Print the rows of the dataset excerpt without any changes, starting at the line containing "كتب مجانية (55, 349)" and continuing through the final row, with both ends included.

Dataset excerpt:
——————————

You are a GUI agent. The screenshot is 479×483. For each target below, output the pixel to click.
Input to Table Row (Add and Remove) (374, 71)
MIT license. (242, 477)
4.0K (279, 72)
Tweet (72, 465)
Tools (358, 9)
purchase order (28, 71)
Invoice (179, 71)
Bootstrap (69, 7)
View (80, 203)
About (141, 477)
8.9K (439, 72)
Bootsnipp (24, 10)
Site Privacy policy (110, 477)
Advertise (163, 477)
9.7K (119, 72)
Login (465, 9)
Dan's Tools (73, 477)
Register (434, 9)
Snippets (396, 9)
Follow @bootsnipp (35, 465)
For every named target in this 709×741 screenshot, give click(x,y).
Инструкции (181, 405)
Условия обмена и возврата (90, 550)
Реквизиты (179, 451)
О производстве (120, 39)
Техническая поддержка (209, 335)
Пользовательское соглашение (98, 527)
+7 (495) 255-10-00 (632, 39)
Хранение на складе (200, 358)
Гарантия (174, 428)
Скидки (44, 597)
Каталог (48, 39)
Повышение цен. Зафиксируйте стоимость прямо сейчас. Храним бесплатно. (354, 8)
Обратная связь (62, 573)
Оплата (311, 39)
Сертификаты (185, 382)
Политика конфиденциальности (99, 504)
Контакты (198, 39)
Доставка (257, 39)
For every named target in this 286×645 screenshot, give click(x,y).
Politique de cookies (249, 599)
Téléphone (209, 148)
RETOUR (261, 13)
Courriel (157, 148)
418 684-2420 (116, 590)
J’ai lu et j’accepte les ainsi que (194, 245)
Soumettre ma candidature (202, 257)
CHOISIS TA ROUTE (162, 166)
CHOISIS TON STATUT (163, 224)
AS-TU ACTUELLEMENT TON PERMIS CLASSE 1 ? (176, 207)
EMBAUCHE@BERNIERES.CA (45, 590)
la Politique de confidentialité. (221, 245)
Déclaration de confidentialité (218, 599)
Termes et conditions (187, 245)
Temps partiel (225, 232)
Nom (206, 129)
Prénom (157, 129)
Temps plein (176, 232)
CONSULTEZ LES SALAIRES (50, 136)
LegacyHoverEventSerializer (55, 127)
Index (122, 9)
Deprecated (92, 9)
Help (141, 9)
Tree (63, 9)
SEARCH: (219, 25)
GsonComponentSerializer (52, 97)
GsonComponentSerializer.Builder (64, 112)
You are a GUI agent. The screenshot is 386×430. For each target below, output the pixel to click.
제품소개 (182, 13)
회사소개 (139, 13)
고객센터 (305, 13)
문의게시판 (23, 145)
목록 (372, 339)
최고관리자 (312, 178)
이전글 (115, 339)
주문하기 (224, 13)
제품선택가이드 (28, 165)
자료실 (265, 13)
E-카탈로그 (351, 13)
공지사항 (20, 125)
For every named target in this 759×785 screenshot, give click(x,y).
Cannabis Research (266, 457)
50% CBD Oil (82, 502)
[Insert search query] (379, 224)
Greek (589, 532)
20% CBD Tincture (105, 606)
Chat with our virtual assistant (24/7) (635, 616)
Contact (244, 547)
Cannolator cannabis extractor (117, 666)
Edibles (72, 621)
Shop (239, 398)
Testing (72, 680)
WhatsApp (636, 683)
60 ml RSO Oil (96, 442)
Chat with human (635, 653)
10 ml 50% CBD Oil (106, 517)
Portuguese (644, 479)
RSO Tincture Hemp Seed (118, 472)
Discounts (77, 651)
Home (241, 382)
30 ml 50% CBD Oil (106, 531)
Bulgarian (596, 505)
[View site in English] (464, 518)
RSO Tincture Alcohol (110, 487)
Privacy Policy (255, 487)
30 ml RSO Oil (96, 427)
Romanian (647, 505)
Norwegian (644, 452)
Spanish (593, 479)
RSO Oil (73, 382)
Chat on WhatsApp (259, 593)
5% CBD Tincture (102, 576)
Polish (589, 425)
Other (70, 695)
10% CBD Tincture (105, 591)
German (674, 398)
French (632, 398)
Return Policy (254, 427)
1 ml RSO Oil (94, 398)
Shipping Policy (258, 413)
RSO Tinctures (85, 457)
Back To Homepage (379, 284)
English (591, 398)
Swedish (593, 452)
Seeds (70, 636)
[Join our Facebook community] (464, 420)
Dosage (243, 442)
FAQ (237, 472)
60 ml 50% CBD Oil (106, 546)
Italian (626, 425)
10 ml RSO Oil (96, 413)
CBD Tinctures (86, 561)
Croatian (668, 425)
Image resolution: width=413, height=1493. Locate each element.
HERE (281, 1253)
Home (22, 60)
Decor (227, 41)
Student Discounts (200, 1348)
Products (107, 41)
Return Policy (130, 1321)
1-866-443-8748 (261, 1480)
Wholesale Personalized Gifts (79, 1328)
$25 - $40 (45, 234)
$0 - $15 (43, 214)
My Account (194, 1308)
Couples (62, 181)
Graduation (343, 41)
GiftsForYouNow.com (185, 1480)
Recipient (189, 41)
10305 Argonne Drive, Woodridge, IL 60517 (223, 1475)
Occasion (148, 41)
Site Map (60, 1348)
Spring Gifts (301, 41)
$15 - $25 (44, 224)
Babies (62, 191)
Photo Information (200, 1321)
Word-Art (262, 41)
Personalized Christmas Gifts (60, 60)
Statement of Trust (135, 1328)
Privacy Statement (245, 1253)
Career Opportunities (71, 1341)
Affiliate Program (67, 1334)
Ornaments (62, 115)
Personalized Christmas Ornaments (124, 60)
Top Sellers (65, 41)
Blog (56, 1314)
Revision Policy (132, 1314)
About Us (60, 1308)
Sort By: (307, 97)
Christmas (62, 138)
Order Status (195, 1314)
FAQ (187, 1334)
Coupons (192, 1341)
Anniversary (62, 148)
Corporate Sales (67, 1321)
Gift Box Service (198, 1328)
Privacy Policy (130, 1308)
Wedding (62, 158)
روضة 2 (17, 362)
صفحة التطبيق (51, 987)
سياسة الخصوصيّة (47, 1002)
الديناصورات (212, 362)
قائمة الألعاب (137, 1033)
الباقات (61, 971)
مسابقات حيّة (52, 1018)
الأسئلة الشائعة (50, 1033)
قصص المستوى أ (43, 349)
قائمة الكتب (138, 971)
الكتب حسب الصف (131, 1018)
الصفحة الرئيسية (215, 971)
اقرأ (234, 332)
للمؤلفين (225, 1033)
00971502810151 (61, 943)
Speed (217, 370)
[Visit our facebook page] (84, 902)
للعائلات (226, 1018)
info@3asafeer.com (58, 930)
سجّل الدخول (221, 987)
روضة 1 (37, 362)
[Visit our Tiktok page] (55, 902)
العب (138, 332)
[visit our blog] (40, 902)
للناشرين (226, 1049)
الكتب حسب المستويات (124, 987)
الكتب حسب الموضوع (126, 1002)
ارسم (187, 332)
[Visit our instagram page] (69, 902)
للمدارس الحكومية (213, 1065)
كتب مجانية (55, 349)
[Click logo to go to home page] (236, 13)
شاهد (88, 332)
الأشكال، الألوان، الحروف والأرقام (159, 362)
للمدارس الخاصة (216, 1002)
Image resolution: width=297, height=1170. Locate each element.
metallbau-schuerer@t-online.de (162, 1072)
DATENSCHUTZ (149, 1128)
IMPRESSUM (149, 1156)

——————————

**RESULT OF THIS EXERCISE**
كتب مجانية (55, 349)
[Click logo to go to home page] (236, 13)
شاهد (88, 332)
الأشكال، الألوان، الحروف والأرقام (159, 362)
للمدارس الخاصة (216, 1002)
Image resolution: width=297, height=1170. Locate each element.
metallbau-schuerer@t-online.de (162, 1072)
DATENSCHUTZ (149, 1128)
IMPRESSUM (149, 1156)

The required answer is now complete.